37. Memorandum From Henry Owen of the National Security Council Staff to the President’s Special Assistant for National Security Affairs (Bundy)1

I agree that taking a philosophic view of the peace treaty will trouble the West Germans.
On the other hand: The West Germans will be even more troubled if we keep on building up the peace treaty as a big issue, and then it happens—as it will—despite our protests.
Which is worse—
Bothering the Germans now by putting main emphasis on access, rather than the peace treaty?
Bothering them a lot more in six months, by huffing and puffing about the treaty until it occurs—and then laughing it off (which is all we’ll be able to do)?

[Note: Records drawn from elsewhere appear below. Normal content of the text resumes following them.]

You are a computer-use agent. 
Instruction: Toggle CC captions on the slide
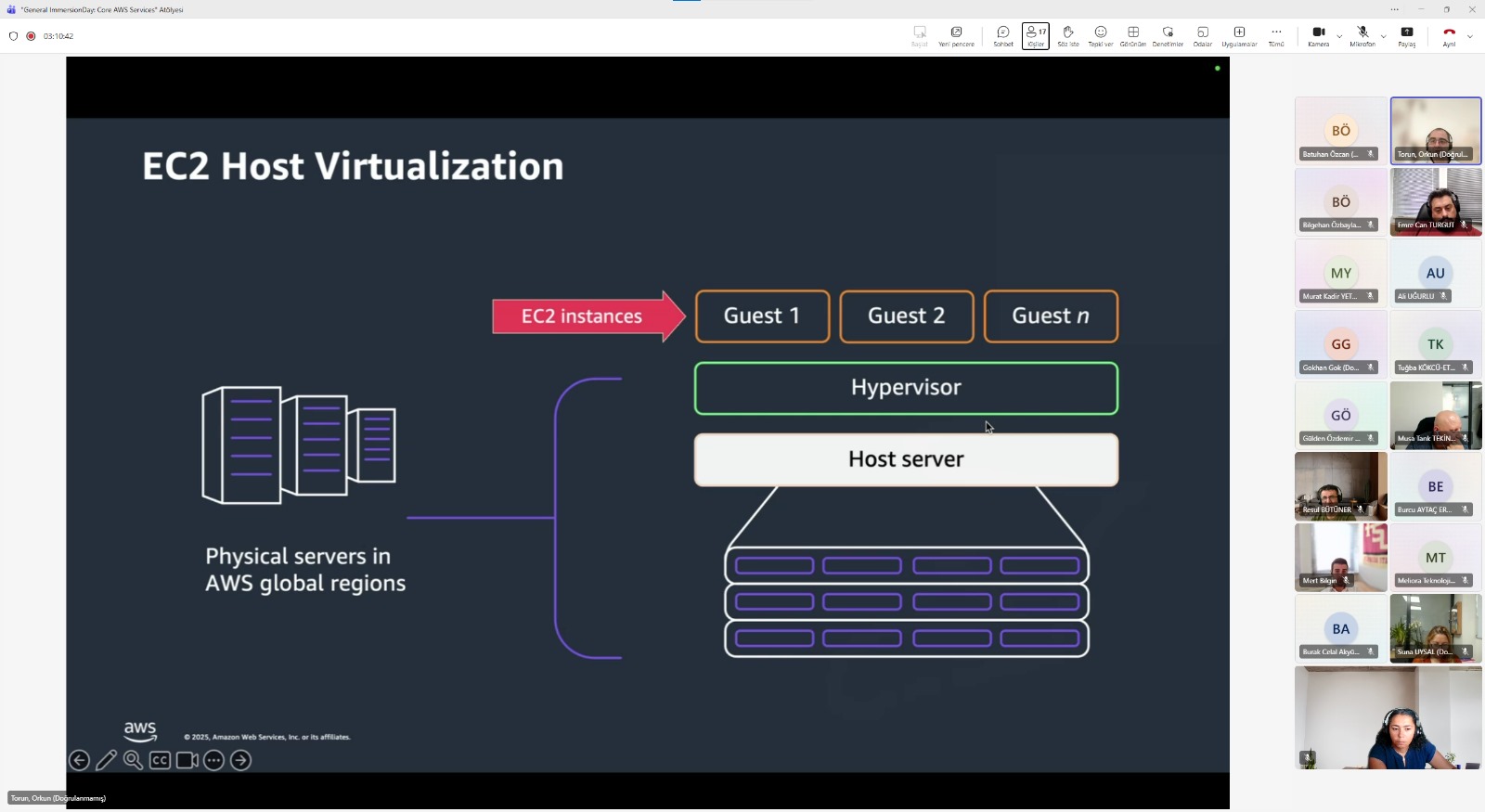click(160, 761)
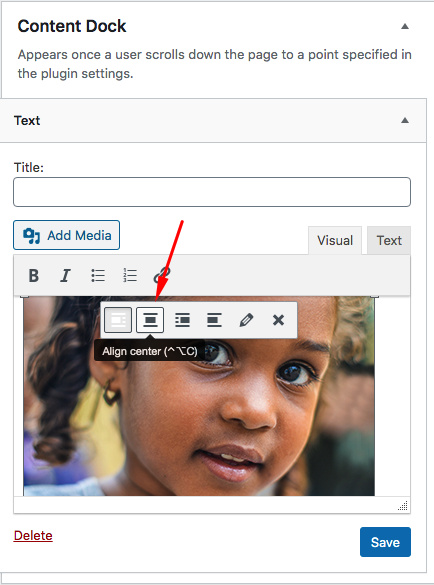The image size is (434, 585).
Task: Choose no alignment for image
Action: pyautogui.click(x=214, y=320)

I would suggest placing increasing stress on these points (which are not new), in our public posture:
A peace treaty would have no validity; it would change nothing as far as Western rights are concerned.

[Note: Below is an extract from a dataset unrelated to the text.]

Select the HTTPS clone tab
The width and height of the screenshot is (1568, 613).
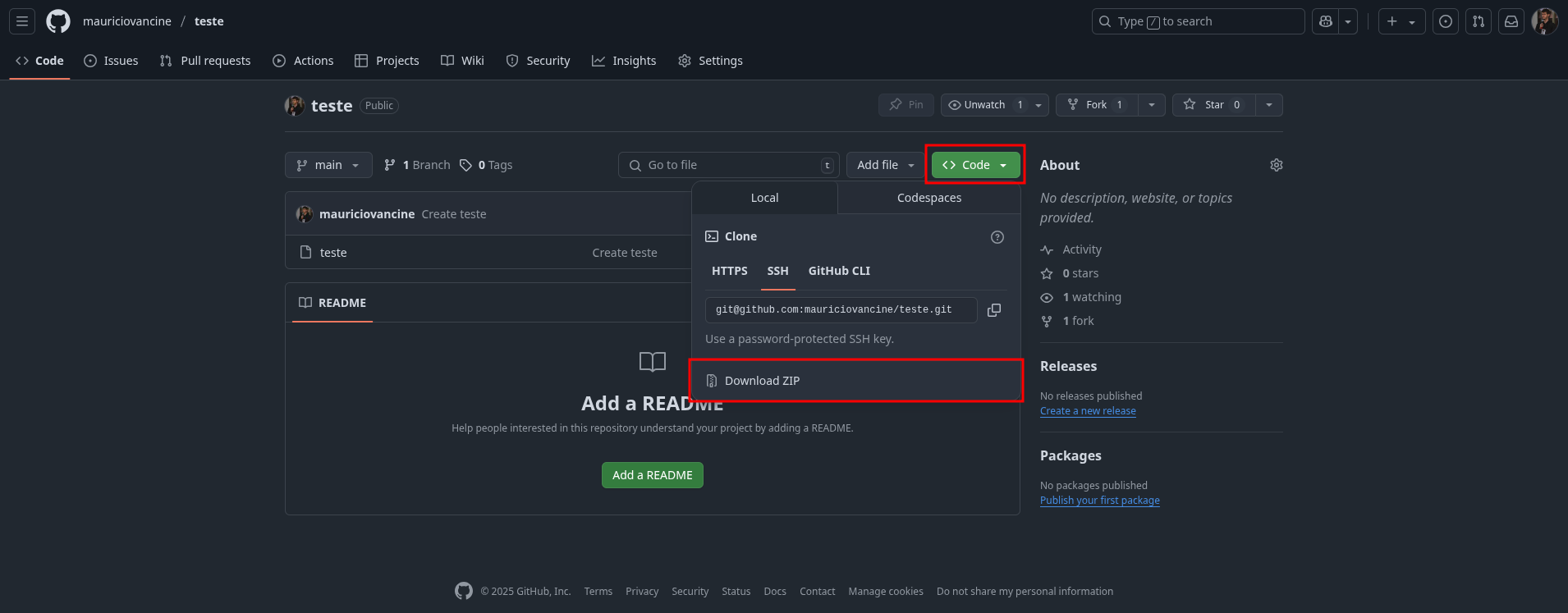coord(729,271)
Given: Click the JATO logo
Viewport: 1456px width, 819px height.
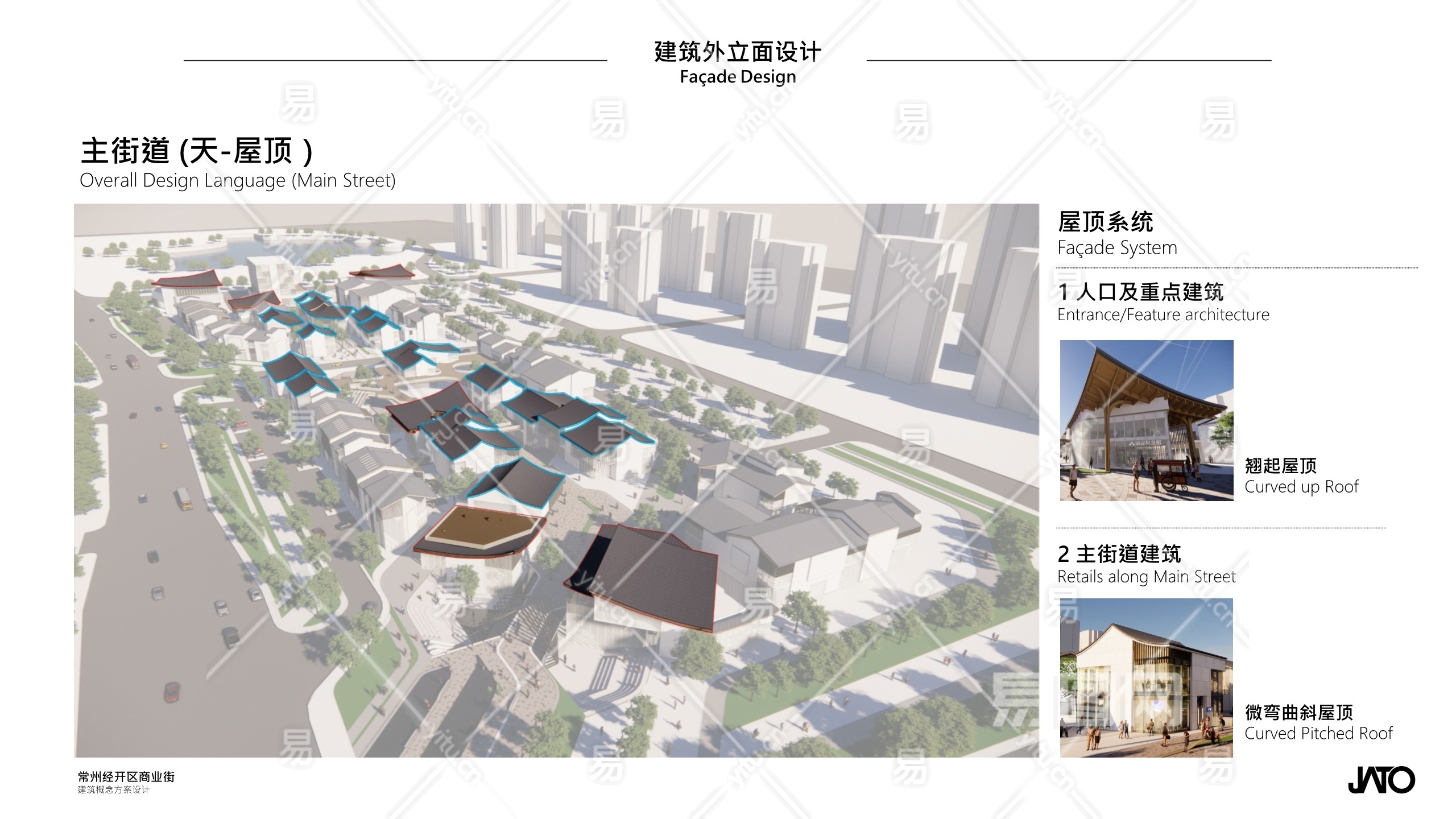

Access is a critical issue. The U.S. must stand firm on this issue if it is to fulfill its obligations to the people of Berlin.

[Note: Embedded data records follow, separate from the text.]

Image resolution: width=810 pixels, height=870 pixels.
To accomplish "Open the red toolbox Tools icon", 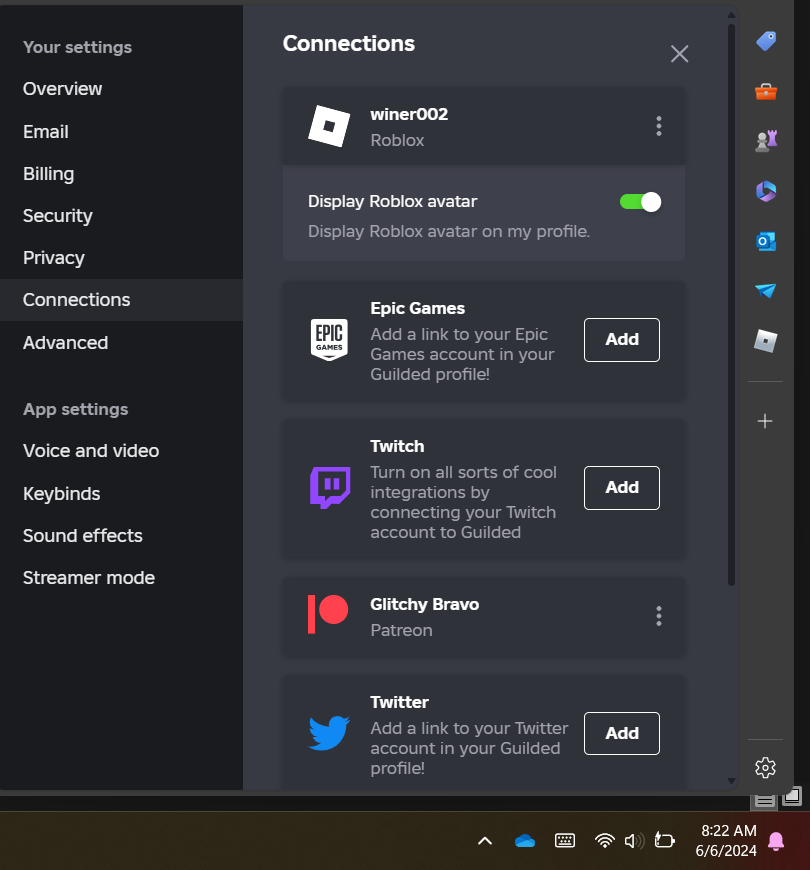I will 766,92.
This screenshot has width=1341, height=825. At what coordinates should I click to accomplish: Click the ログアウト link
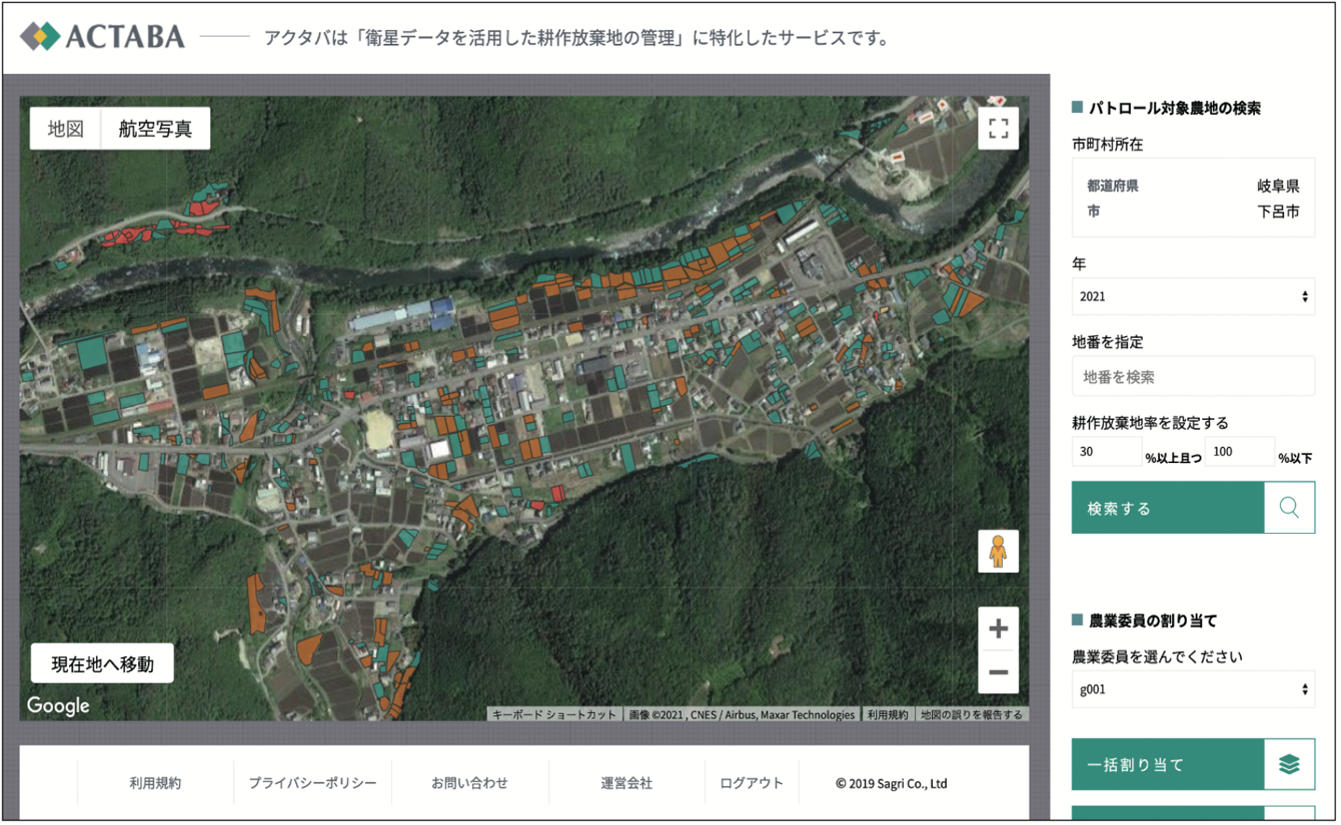[752, 785]
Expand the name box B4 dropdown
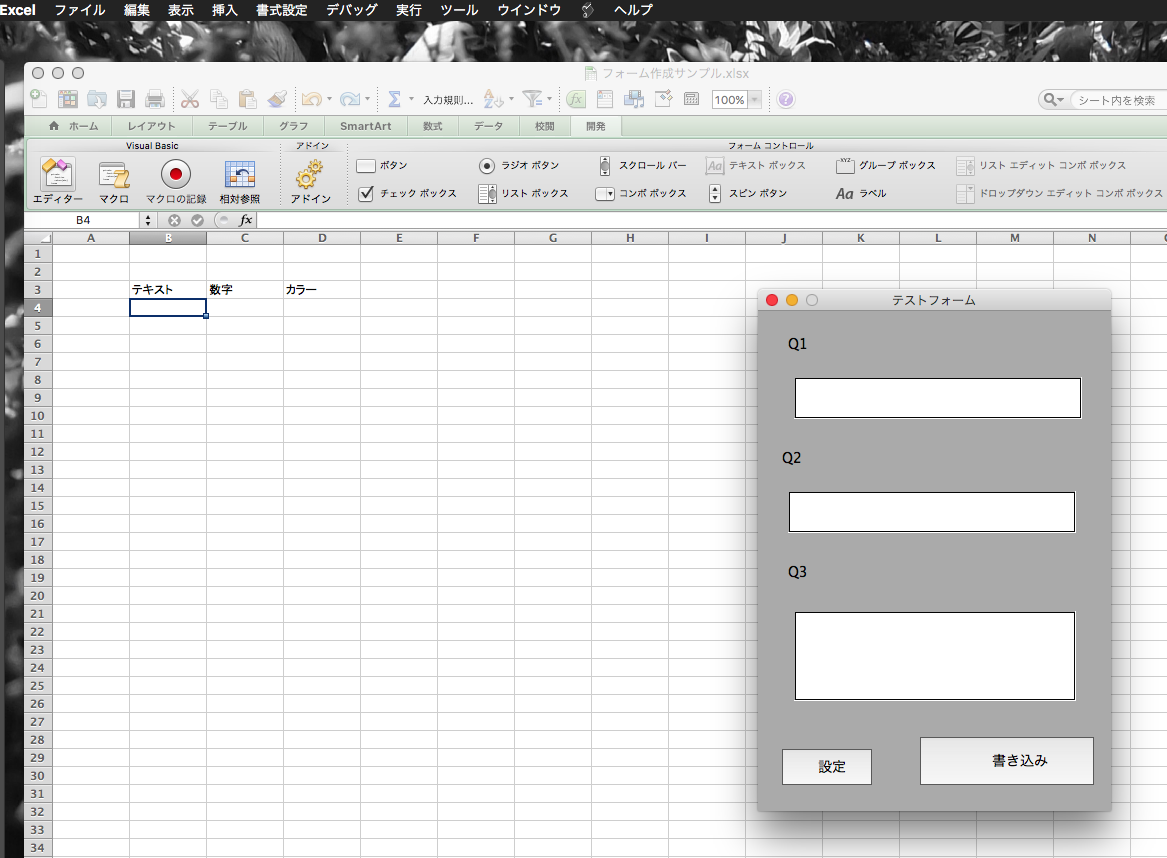The width and height of the screenshot is (1167, 858). [148, 220]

An additional consideration: World opinion will understand the issue of keeping the traffic moving to Berlin; the Soviets lost propaganda-wise from the last blockade. World opinion will not get excited about the treaty issue.
Henry Owen2
  1. Source: Kennedy Library, National Security Files, Staff Memoranda, Henry Owen. Secret.
  2. Printed from a copy that bears this typed signature.